Asha meliriknya sekilas. Tak disangka Bayu masih bersikeras dengan keinginannya. "Ayahnya Keenan, Bu." Jujur Asha. Membuat Santi terkejut.
"Pantesan. Ibu kok rasanya lihat ada kemiripan. Ternyata bener tho. Kenapa didiemin aja? Keenan gak kangen sama ayahnyakah?"
"... anu Bu ... kami sudah bercerai," Asha menjawab acuh tak acuh. Lagi-lagi membuat Santi terkejut. Selama tiga tahun Asha bekerja di tempatnya, memang Santi tidak tahu banyak tentang Asha yang selalu dipanggil Chacha itu. Yang dia tahu hanya klo Asha perantauan yang butuh pekerjaan untuk menyambung hidup. Santi kira dahulu suami Asha sudah meninggal.
"Gak diijinin ketemu sama Kiki ta?" tanyanya menyelidik. "Sudah sana, Kamu istirahat aja. Mumpung lagi sepi. Ibu bisa jaga sendiri. Gak baik lho Nak Chacha misahin ayah dan anak," nasihat Santi. Membuat Asha jadi berpikir lebih banyak lagi. "Ibu gak mau tau, dulu kalian pisah karena apa. Tapi sekarang kalian lagi dikasih kesempatan ketemu. Gunakan waktu itu sebelum kamu nyesel, Cha," lanjutnya.

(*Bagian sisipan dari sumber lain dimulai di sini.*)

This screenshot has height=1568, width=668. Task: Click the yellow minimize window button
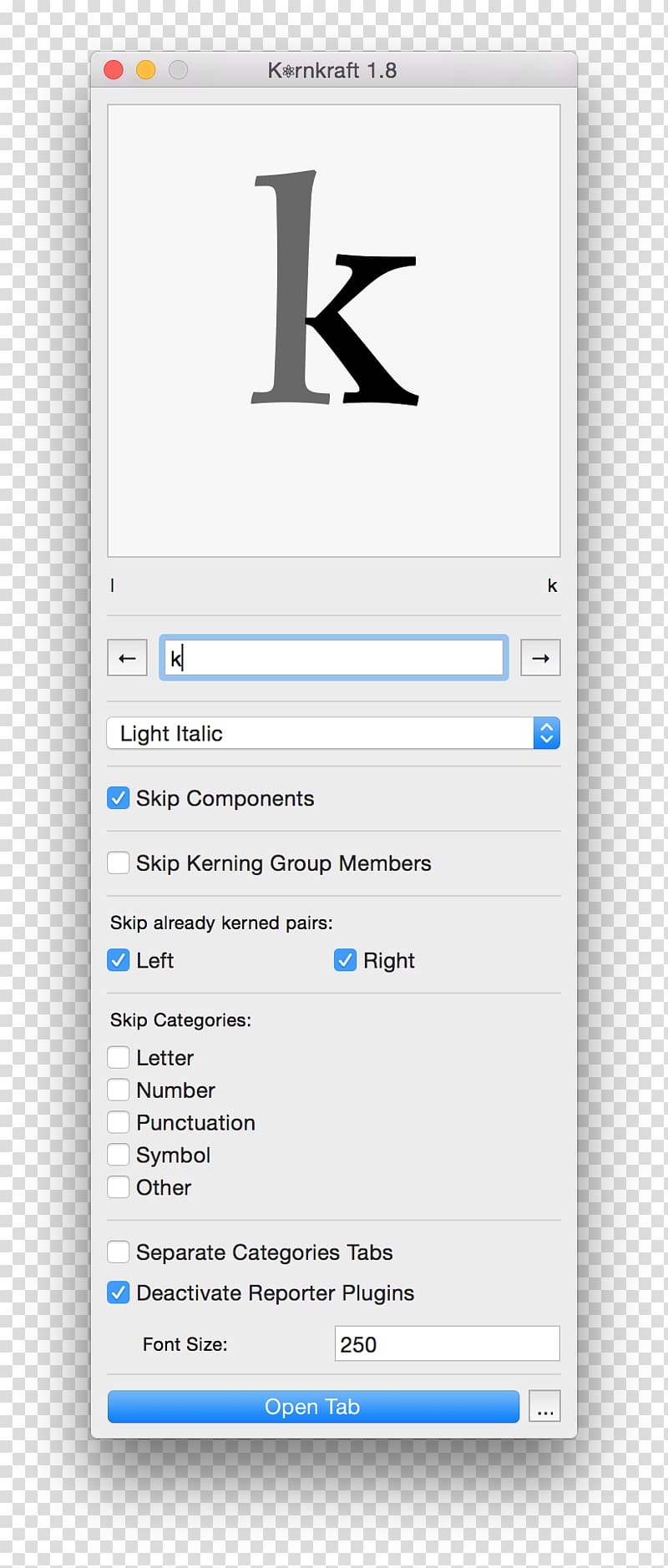146,70
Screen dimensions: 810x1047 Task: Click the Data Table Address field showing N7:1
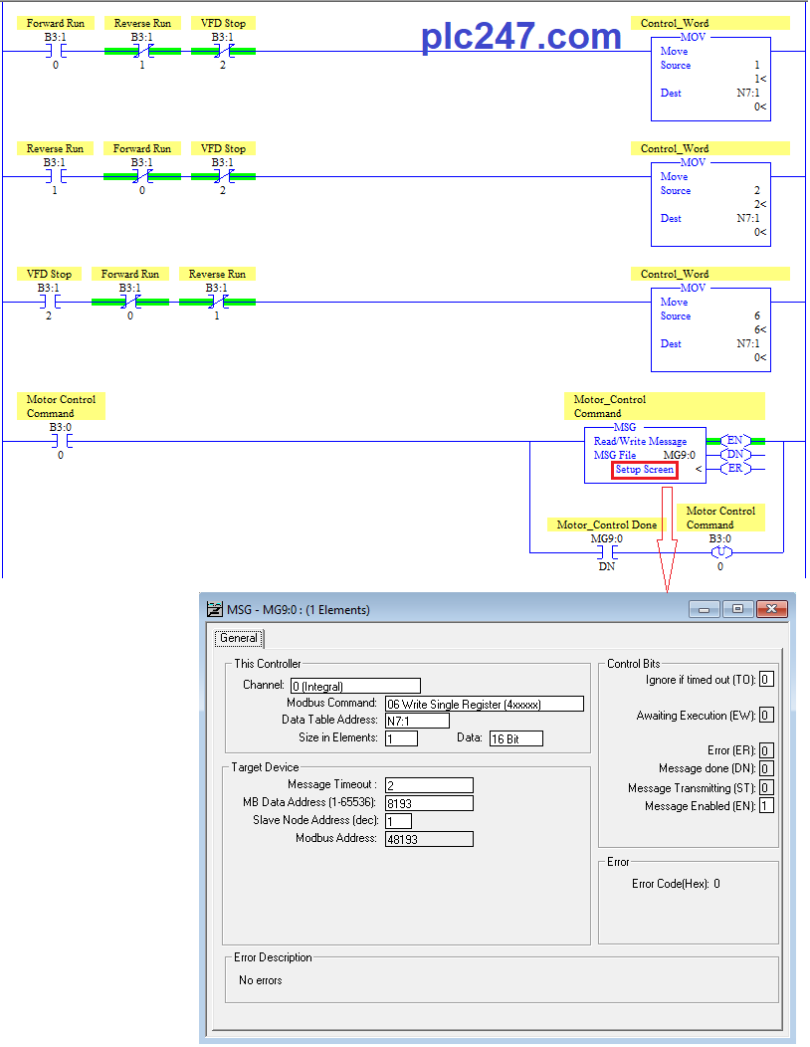tap(420, 720)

"Gak apa-apa Bu saya istirahat sekarang?" Santi langsung menggelengkan kepalanya dan menarik Asha untuk pindah dari balik kasir, mengijinkannya istirahat lebih awal.
***
Dengan enggan Asha membawa Keenan dan mengenalkannya kepada Bayu untuk pertama kalinya sebagai ayah kandungnya.
"Ayah Kiki, Ma?" tanya Keenan setengah percaya, namun nada suaranya terdengar bahagia. Usianya mungkin baru tiga tahun, namun setidaknya Keenan pernah mendengar ucapan yang tidak patut perihal ayahnya. Kemana ayahnya. Kenapa dirinya tidak pernah melihat ayahnya.
Karena masih terlampau kecil saat itu, Keenan bahkan tidak mengingat tentang Angga, lelaki yang mencintai ibunya yang kerap ia panggil daddy. Karena Asha sendiri tidak pernah menyebut nama itu lagi sejak dirinya melihat berita pernikahan Angga dan Laura.
Bayu yang mendenger perkataan Keenan merasa bahagia, langsung dipeluknya Keenan saat itu. "Iya. Ini Ayah Keenan. Keenan mau panggil ayah: Papa, boleh." Suaranya terdengar bergetar. Terharu.
Asha hanya memperhatikan kedua lelaki di hadapannya itu. Perasaannya begitu rumit. Sementara Santi juga memperhatikan interaksi mereka di luar dan ikut bahagia.